Go through the entries below and print, exactly, the lines starting at the one with "The image size is (814, 504)." and ending at the one with "has height=432, width=600.", keeping both ends and no others.

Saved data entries
☆ ☆ ☆ ☆ ☆

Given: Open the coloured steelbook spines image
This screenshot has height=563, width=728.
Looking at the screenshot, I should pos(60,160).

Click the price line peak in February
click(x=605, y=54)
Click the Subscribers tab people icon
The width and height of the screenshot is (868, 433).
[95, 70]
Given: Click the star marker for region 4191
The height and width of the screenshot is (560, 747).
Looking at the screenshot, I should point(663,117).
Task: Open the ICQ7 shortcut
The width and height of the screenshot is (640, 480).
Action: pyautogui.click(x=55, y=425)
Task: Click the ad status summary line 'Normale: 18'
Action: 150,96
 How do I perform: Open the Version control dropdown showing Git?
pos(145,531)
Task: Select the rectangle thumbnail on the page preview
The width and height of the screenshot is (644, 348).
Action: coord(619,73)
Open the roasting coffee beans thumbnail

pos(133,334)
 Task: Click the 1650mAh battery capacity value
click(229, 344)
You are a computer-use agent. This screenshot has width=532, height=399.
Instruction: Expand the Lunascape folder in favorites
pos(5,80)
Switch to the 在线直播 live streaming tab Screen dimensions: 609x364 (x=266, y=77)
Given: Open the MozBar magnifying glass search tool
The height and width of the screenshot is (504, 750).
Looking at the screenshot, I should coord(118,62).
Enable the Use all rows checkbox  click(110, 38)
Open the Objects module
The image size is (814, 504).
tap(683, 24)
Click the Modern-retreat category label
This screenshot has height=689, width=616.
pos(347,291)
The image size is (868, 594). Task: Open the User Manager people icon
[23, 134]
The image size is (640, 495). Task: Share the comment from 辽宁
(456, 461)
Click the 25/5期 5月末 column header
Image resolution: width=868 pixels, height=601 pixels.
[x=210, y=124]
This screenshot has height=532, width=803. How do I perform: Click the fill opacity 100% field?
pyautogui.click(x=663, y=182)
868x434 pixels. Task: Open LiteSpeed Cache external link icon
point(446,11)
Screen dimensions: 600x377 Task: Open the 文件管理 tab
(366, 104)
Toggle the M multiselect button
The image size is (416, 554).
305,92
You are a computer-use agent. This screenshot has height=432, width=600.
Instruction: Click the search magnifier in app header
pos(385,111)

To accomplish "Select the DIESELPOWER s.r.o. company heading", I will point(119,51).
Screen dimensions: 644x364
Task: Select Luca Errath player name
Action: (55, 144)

☆ ☆ ☆ ☆ ☆

▸ **Answer below**
The image size is (814, 504).
tap(683, 24)
Click the Modern-retreat category label
This screenshot has height=689, width=616.
pos(347,291)
The image size is (868, 594). Task: Open the User Manager people icon
[23, 134]
The image size is (640, 495). Task: Share the comment from 辽宁
(456, 461)
Click the 25/5期 5月末 column header
Image resolution: width=868 pixels, height=601 pixels.
[x=210, y=124]
This screenshot has height=532, width=803. How do I perform: Click the fill opacity 100% field?
pyautogui.click(x=663, y=182)
868x434 pixels. Task: Open LiteSpeed Cache external link icon
point(446,11)
Screen dimensions: 600x377 Task: Open the 文件管理 tab
(366, 104)
Toggle the M multiselect button
The image size is (416, 554).
305,92
You are a computer-use agent. This screenshot has height=432, width=600.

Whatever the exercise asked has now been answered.